======== TEXT TO READ

Welcome to this new issue of e-Tutorial. We focus now on time series models, with special emphasis on the tests of unit roots and cointegration. We would like to remark that the theoretical background given in class is essential to proceed with the computational exercise below. Thus, I recommend you to study Prof. Koenker’s Lectures 8 and 9 as you go through the tutorial.1
The first thing you need is to download the updated Thurman and Fisher (1988) data, called eggs.csv from the Econ 536 web site. Save it in your preferred directory (I will save my as “C:/eggs.csv”.) The next step is inserting the Data in R:
Thurman<-read.table("C:/eggs1.txt", header=T, sep=",")
An alternative is to call your data from the web:
Thurman<-read.table("http://www.econ.uiuc.edu/~econ536/Data/eggs.csv", header=T, sep=",")
The next step is to declare chickens and eggs as time series:
year<-ts(Thurman$year)
chic<-ts(Thurman$chic)
egg<-ts(Thurman$egg)
At first, it is important that you to sketch the ADF test, explaining the NULL and the ALTERNATIVE hypotheses.

================

• **OBJECTIVE 1**: For each statement, say whether it agrees with the tutorial, and back each yes or no with the deciding words quoted from the tutorial: (a) The reader is advised to study Prof. Koenker's Lectures 8 and 9 while working through it. (b) The data file to download is named eggs.xls. (c) Chickens and eggs are declared as time series.
• **OBJECTIVE 2**: Write out the stretch of the tutorial from "chic<-ts(Thurman$chic)" through "the ALTERNATIVE hypotheses.".
Use only the tutorial to answer.

======== INFORMATION SUPPLIED

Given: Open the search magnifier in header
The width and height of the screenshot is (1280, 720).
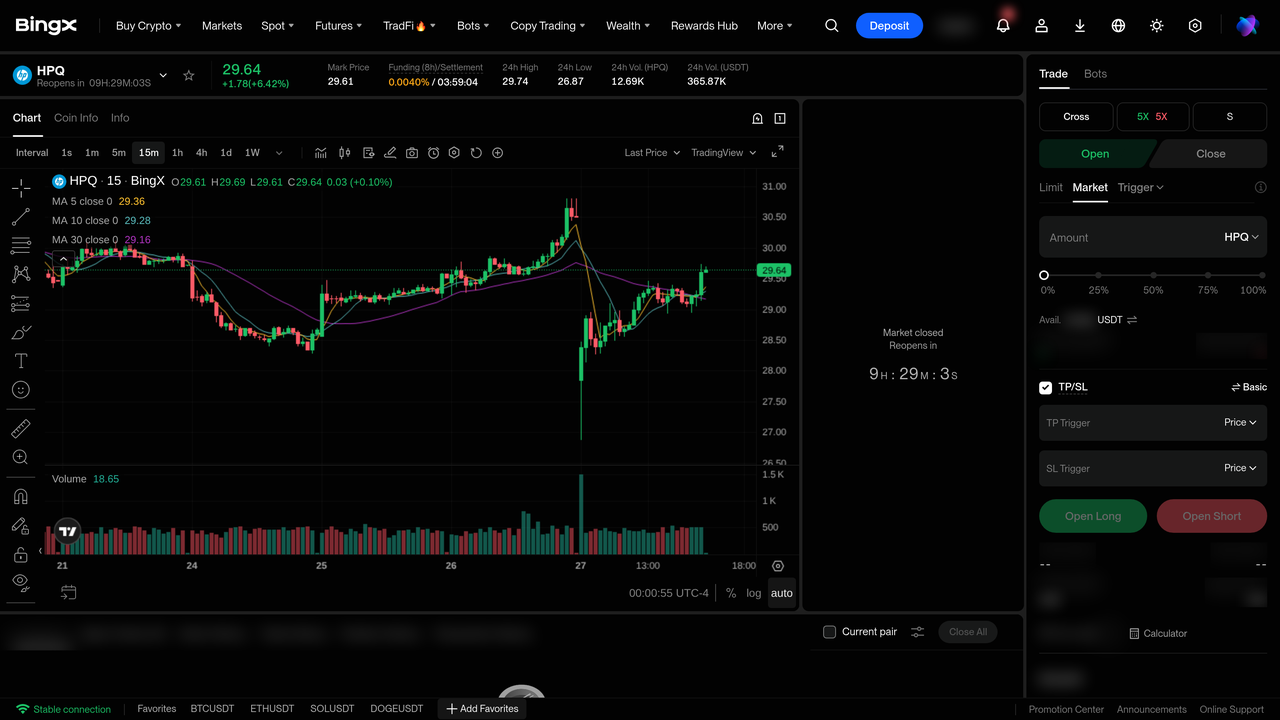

================

• **CORRECT RESULT 1**:
(a) Yes: "I recommend you to study Prof. Koenker’s Lectures 8 and 9 as you go through the tutorial."
(b) No: "called eggs.csv from the Econ 536 web site"
(c) Yes: "The next step is to declare chickens and eggs as time series"

• **CORRECT RESULT 2**:
chic<-ts(Thurman$chic)
egg<-ts(Thurman$egg)
At first, it is important that you to sketch the ADF test, explaining the NULL and the ALTERNATIVE hypotheses.